Vital Kamerhe dit, dans l’autre concession, qu’il est - même s’il n’y participe pas - « prêt à signer les résolutions qui sortiront du dialogue, pour autant que ces résolutions soient conformes aux aspirations profondes du peuple congolais ».

« Nous voulons faire le Saint Thomas. Nous disons +bonne chance+ à ceux qui vont aller au dialogue. On ne va pas tirer sur eux. On ne va pas jeter d’anathème. S’ils adoptent des résolutions qui sont conformes aux attentes du peuple congolais. Nous dirons mea culpa. Nous viendrons signer après tout le monde. Nous acceptons. Monsieur le président de la République, nous vous avons prêté des intentions pour rien. Donc, l’absence de Vital Kamerhe ne peut pas empêcher le pays d’avancer. Le président a déjà un gros poisson (Ndlr : Etienne Tshisekedi). Il peut faire son dialogue », a-t-il dit.
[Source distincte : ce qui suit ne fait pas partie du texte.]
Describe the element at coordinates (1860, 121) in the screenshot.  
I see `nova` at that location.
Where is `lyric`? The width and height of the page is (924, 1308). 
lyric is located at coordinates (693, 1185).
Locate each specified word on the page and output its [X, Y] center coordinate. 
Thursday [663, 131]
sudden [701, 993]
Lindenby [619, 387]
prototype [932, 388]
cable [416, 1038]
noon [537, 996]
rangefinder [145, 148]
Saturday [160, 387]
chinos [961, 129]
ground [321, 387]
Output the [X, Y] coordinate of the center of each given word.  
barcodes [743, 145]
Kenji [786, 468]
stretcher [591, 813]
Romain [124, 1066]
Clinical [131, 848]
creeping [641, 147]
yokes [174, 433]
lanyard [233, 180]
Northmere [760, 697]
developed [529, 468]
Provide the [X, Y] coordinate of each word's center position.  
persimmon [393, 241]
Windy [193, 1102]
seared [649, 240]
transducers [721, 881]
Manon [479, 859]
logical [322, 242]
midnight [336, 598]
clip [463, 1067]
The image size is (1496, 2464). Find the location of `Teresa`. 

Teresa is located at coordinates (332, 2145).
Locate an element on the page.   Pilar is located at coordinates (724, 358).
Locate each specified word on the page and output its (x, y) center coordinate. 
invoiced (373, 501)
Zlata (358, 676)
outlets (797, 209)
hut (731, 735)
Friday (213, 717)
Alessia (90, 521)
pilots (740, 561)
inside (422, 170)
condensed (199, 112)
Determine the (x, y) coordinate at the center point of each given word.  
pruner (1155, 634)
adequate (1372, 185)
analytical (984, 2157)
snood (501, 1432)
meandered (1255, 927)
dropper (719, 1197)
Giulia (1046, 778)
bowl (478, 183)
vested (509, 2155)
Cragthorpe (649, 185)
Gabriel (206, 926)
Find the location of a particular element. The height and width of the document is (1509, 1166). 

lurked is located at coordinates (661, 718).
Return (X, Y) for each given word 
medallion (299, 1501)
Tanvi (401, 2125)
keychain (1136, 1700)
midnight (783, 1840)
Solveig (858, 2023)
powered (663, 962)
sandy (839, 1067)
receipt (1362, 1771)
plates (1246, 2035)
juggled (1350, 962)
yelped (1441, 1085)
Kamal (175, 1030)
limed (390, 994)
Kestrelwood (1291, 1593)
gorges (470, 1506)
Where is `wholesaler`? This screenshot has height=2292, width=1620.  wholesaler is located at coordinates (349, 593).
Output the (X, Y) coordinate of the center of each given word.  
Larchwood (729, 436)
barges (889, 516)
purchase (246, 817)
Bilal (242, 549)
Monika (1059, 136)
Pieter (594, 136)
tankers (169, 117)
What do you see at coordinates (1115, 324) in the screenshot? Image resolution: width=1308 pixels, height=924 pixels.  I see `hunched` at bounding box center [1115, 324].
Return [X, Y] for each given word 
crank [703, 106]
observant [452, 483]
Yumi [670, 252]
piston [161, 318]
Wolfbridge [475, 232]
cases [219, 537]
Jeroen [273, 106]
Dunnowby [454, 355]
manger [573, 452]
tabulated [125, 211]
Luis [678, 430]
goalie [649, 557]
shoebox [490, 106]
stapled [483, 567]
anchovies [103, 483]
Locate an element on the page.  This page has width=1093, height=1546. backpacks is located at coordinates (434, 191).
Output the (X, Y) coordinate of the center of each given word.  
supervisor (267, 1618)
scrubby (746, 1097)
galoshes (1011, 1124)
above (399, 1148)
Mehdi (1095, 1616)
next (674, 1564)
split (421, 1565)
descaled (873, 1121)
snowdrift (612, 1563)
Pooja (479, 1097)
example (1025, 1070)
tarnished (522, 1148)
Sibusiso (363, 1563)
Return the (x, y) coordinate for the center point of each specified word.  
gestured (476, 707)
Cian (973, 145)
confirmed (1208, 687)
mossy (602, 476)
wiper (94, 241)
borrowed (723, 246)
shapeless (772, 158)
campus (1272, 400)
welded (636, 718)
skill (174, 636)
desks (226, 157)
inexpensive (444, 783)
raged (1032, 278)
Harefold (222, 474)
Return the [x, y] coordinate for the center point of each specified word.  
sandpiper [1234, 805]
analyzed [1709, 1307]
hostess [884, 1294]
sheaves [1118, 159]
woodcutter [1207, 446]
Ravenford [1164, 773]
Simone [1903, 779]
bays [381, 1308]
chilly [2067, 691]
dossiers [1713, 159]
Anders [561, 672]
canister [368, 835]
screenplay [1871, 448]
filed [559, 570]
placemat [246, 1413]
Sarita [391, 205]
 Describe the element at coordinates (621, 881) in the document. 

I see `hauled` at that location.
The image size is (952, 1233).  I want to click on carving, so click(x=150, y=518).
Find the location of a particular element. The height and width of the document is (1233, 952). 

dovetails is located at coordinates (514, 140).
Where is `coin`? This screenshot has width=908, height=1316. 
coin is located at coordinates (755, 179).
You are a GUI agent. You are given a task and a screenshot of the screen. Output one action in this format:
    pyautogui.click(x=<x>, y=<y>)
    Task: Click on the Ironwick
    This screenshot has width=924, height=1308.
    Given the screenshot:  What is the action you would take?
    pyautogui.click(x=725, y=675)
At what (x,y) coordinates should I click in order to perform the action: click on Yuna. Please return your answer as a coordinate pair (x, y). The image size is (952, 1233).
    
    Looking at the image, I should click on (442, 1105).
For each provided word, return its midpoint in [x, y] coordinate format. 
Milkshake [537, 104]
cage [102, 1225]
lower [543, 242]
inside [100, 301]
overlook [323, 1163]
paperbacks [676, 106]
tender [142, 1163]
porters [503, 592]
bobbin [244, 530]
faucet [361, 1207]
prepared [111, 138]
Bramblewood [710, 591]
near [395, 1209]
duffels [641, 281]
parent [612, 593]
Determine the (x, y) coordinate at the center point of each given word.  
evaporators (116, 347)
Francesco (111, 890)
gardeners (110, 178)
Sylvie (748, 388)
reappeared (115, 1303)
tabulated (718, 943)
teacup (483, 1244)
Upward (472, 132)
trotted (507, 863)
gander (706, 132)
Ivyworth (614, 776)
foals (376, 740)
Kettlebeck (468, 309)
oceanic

Toutefois, le président de l’UNC reste convaincu que la Majorité présidentielle (MP) n’est « pas sincère dans son projet de dialogue ». Il pense qu’« il s’agit d’un +dialogue alibi+ aux fins de glissement ». Il doute qu’à la suite de ces pourparlers, les dialogueurs s’érigent en Constituante pour décréter une transition en vue du changement de la Constitution pour que l’Autorité morale de la MP reste au pouvoir indéfiniment.

« Nous aimons notre peuple mais nous refusons d’aller légitimer une démarche (Ndlr : le dialogue) qui s’accommode à un coup d’Etat constitutionnel. Nous ne sommes pas contre le dialogue. C’est une vertu en démocratie. Nous sommes contre le glissement. Nous sommes contre les personnes qui sont au-dessus de la Constitution et des lois de la République », a insisté Vital Kamerhe. 

Il soutient que « le dialogue, tel qu’envisagé par le président de la République, est sans objet » au motif que « le calendrier électoral est du ressort de la Commission électorale nation ale indépendante ; le financement de ces élections relève du gouvernement ; la sécurisation du processus électoral, c’est du ressort de l’Armée et de la police ».

« Je n’ai pas droit à l’erreur »

Interrogé sur la participation de l’UDPS à ce dialogue, Vital Kamerhe s’incline. Il estime qu’Etienne Tshisekedi a une longue longévité dans l’opposition contrairement à (Kamerhe) et qu’il peut se permettre des erreurs. « Moi, comme j’ai quitté le président Kabila depuis seulement 6 ans, je n’ai pas droit à l’erreur. Je dois regarder là où je mets mes pieds. Je dois tenir compte de l’opinion », a-t-il dit.

Quant au dernier changement des responsables de la CENI, il reste indifférent à la manière dont ils ont été désignés. « Nous allons les maintenir dans la loi portant organisation et fonctionnement de la CENI et dans la Constitution de la République», a-t-il souligné.